5. Advantages, Limitations, and Future Directions

  • Explicit timbre/prosody preservation: By denoising in generative encoders’ latent spaces or through dual-stream architectures, GSE models preserve timbre, prosody, and spectral detail more reliably than discriminative feature-predictors. Decoupling encoding, denoising, and synthesis enables flexible architecture selection and parameter/quality trade-offs (Sun et al., 13 Jun 2025, Rong et al., 17 Nov 2025).
  • Efficiency/Modularity: Modularized GSE frameworks permit independent evolution and fine-tuning of encoders, denoisers, and vocoders. Recent models demonstrate parameter-efficient designs (denoisers with ≤5 M parameters), real-time capable pipelines, and pruning strategies for edge deployment (Sun et al., 13 Jun 2025, Wen et al., 20 Aug 2025, Wang et al., 25 Sep 2025).
  • Limitation—Vocoder and Distribution Shift: GSE pipeline performance may degrade if the encoder or vocoder's domain is mismatched by noise or unseen conditions. Hallucinations or artifacts can result if the embedding distribution departs from training support (Sun et al., 13 Jun 2025, Rong et al., 17 Nov 2025).
  • Applicability to Non-Typical Speech: There are documented limitations of diffusion-based and other generative models for pathological or dysarthric speech; these systems trained on healthy data tend to remove paralinguistic cues important for clinical assessment (Reszka et al., 2024). Hybrid or validation-integrated approaches are advised for preserving such cues.
  • Future research: Key directions include (1) integrating adversarial or perceptual embedding losses; (2) multi-scale temporal modeling in denoiser networks; (3) exploring token-level or latent-space confidence criteria for hallucination detection; (4) adaptation and validation against non-typical and cross-domain data; (5) streaming and low-latency architectures using causal transformers and buffer-aligned diffusion frameworks (Lay et al., 21 Oct 2025, Wang et al., 25 Sep 2025).
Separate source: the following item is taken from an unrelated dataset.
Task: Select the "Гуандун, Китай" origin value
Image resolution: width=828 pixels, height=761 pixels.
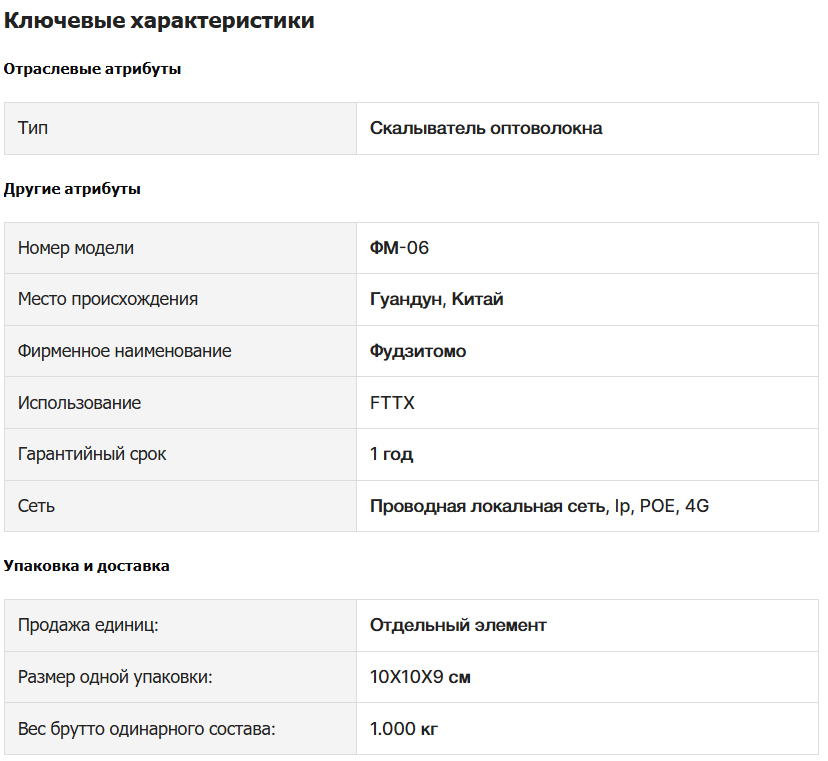Action: coord(436,299)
6. Comparative Overview of Representative GSE Systems

Model/System Core Architecture Intrusive Metric Real-Time Factor Hallucination Control
Dasheng GSE (Sun et al., 13 Jun 2025) Frozen generative encoder + ViT denoiser + Vocos vocoder PESQ=2.32/1.27*; STOI=0.90/0.81* Real-time Latent denoising, parameter ablation
EffiFusion-GAN (Wen et al., 20 Aug 2025) DSConv-GAN + Dual Norm Attention PESQ=3.45 Low (1.08 M params) Pruning, attention
FlowSE/MeanSE (Wang et al., 26 May 2025, Wang et al., 25 Sep 2025) Diffusion Transformer, flow-matching/mean flow DNSMOS=3.614 / 3.332 RTF=0.31 / 1-NFE 1-NFE, out-of-domain generalization
GenSE (Yao et al., 5 Feb 2025) Hierarchical LM (semantic + acoustic tokens) DNSMOS-OVL=3.43 Slow (autoregressive) Token prompting, hierarchy
PASE (Rong et al., 17 Nov 2025) Distilled WavLM + dual-stream vocoder UTMOS=3.09; SpkSim=0.80 Moderate (382 M params) WavLM prior, dual stream
Diffusion Buffer (Lay et al., 21 Oct 2025) Block-causal UNet, streaming diffusion PESQ=2.02 (g=32, d=9) RTF=0.44 DP loss, latency-quality trade-off

*Comparisons: generative vs. discriminative audio encoders; see ref. (Sun et al., 13 Jun 2025).

7. Theoretical and Empirical Impact

Generative Speech Enhancement has catalyzed a shift from task-specific, mask-based, or pure discriminative frameworks toward modular, generalizable models capable of flexible enhancement and restoration across varied noise, distortion, and degradation types. GSE frameworks have demonstrated superior perceptual quality, improved generalization to unseen domains, more natural error structures, and the ability to balance computational cost with communication and application constraints. The field continues to expand into real-time, streaming, and universal enhancement, and to tackle the fundamental challenge of preserving both the intelligibility and unique characteristics of every speech signal (Sun et al., 13 Jun 2025, Rong et al., 17 Nov 2025, Mu et al., 25 Jul 2025).